今日買った本

文藝春秋3月号「小泉訪朝 破綻した欺瞞の外交」
(http://www.bunshun.co.jp/)

ウルトラ・ダラー

ウルトラ・ダラー

この本を書いた手嶋龍一氏のレポートが掲載されている。小泉訪朝の裏舞台が克明に描かれているという事で、久しぶりに文藝春秋を買ってみた。

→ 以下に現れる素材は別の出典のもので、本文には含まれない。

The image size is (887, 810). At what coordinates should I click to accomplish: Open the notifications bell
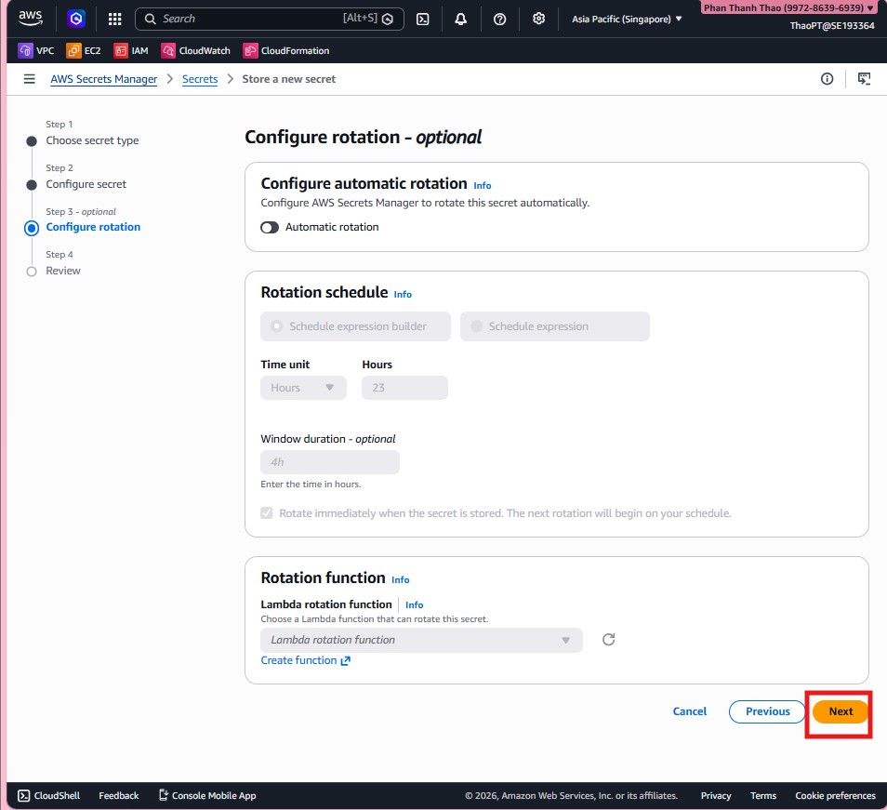coord(461,19)
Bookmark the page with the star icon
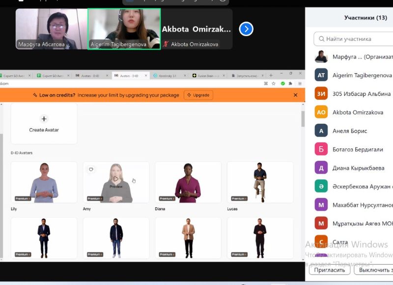The image size is (393, 285). coord(274,84)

竹内(外務次官)は(小泉)首相の平壌訪問が固まったことを告げた。なぜこれほど重大な案件を秘密裏に運んでいたのか---。出席者たちの瞳の奥には疑念が燃え盛っていた。気まずい雰囲気のなか「平壌宣言」の草稿が各局長に配布された。竹内と田中(アジア太平州局長)を除いて皆が初めて眼を通す文書だった。
 「秘のまま折衝を進めたのは総理の強い意向だった」
竹内はこう弁明した。次官室はしばし重苦しい沈黙に包まれた。
谷内(総合外交政策局長)が田中に質した。
 「この宣言には拉致という言葉がまったく書かれていないが、これでいいのか」
核心を衝かれた田中は、一瞬押し黙り、短く応じている。
 「拉致問題については別途交渉していますから---」
拉致問題をめぐる田中と谷内の永く険しい対決がこの瞬間から始まった。
条約局長は外交文書の作成に最終責任を分かち合わなければならない。このため海老原(条約局長)の舌鋒は勢い鋭角的になった。
 「宣言文は『安全保障にかかわる問題について協議を行なっていくこととした」と日朝安保委員会の設置を謳っている。ならば、アメリカ政府抜きに安保協議が進むはずがない」
だが、ブッシュ政権には一切知らせていないという。

当時の小泉総理と田中均がこれまでの前例を破り、いかに綱渡り的で危うい外交をやっていたかを如実に伝えてくれるレポートだった。田中の独走を許し、それが失敗した時の小泉の茫然とした様子、知日派アーミテージ国務副長官)を含むブッシュ政権が受けたショック。この訪朝の結果が与えたダメージが計り知れないほど大きかった事を教えてくれている。
 
平壌宣言を交わした小泉純一郎の罪を認められらずに、未だにこの行動を絶賛し続ける小泉信者は一度目を通しておいた方がいいだろう。同じく、これを引き継いでしまった安倍政権を批判出来ないマンセーさん達もだ。